In an ideal world, a person who has enjoyed two months' (hard earned) break would turn their mind to serious things, including the front pages of the daily newspapers, budgets and section 137bb. (Yes, it has two bs. No, I'm not knowing.)
I spend today wondering about the non-classics items of clothing. I know all about the classics all the books say we must have in our wardrobe. I want to know what the non-classics are. What things are destined to be donated to charity or selling on eBay for a few dollars by the end of this year? Bird prints? Jumpsuits? Ballet flats? (No! Not ballet flats!)
Meanwhile I was wearing my classics, which I guess subscribe to every list of classics every compiled:
The train was empty. It always is when it gets to my stop.

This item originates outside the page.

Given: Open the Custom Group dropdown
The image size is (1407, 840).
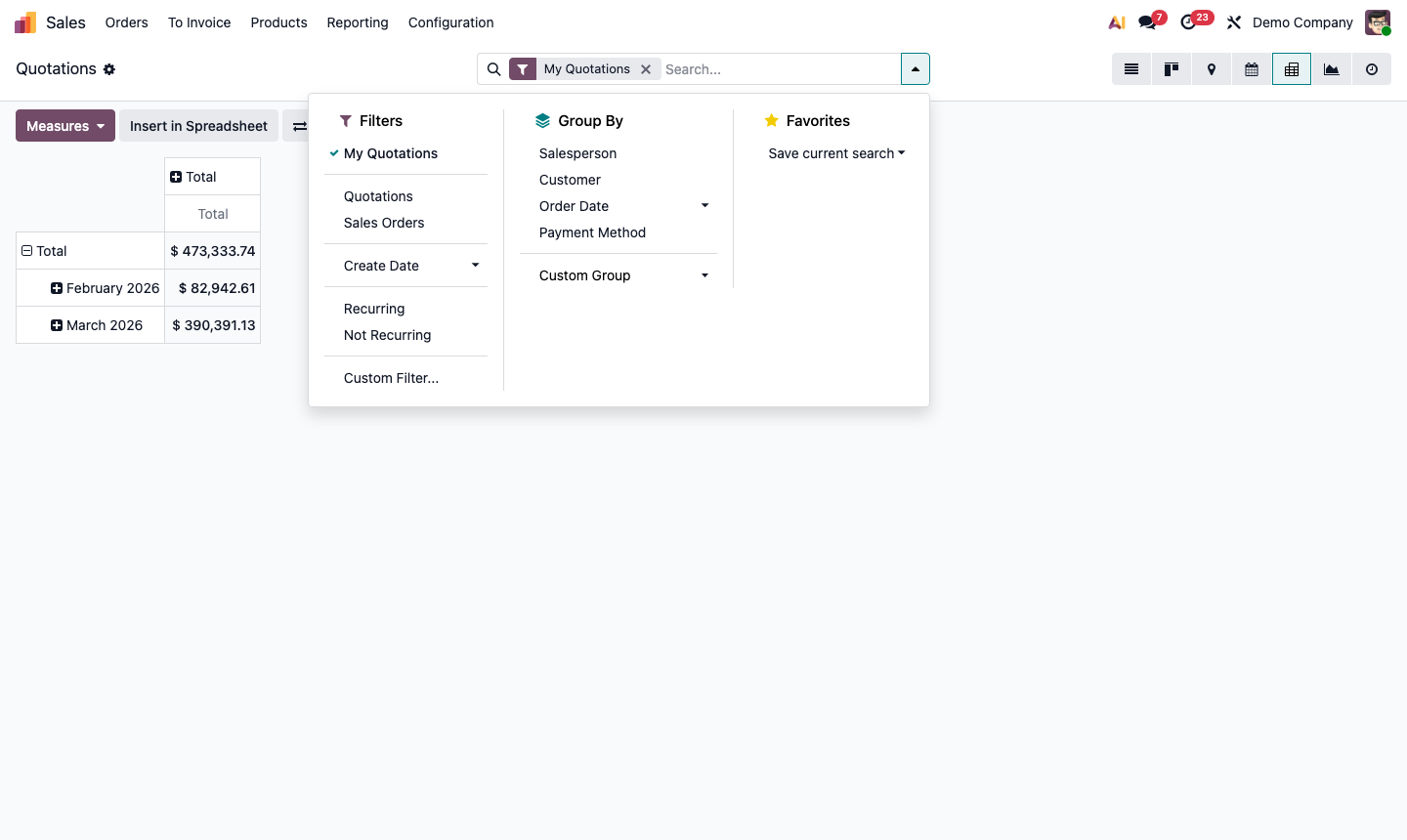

At lunch time I took my interesting train of thoughts to a local charity shop and flicked through the racks to see what wasn't classic, what may had been discarded because they were dated or out of sync with current fashion. It's a subjective conclusion. I found lots of dresses cut on the bias, lots of loud blousy floral prints, lots of button-down frocks from the mid nineties and a ridiculous shallow baking pan for cooking heart-shaped muffins, all of which I believed to be superseded and irrelevant in fashion terms.
I also found countless classics - well, items the style books would brand classic - but that apparently weren't for their owners, not any more. Oh, and a lace tablecloth, which obviously I bought straight away.
It's got me thinking. Are classics a myth?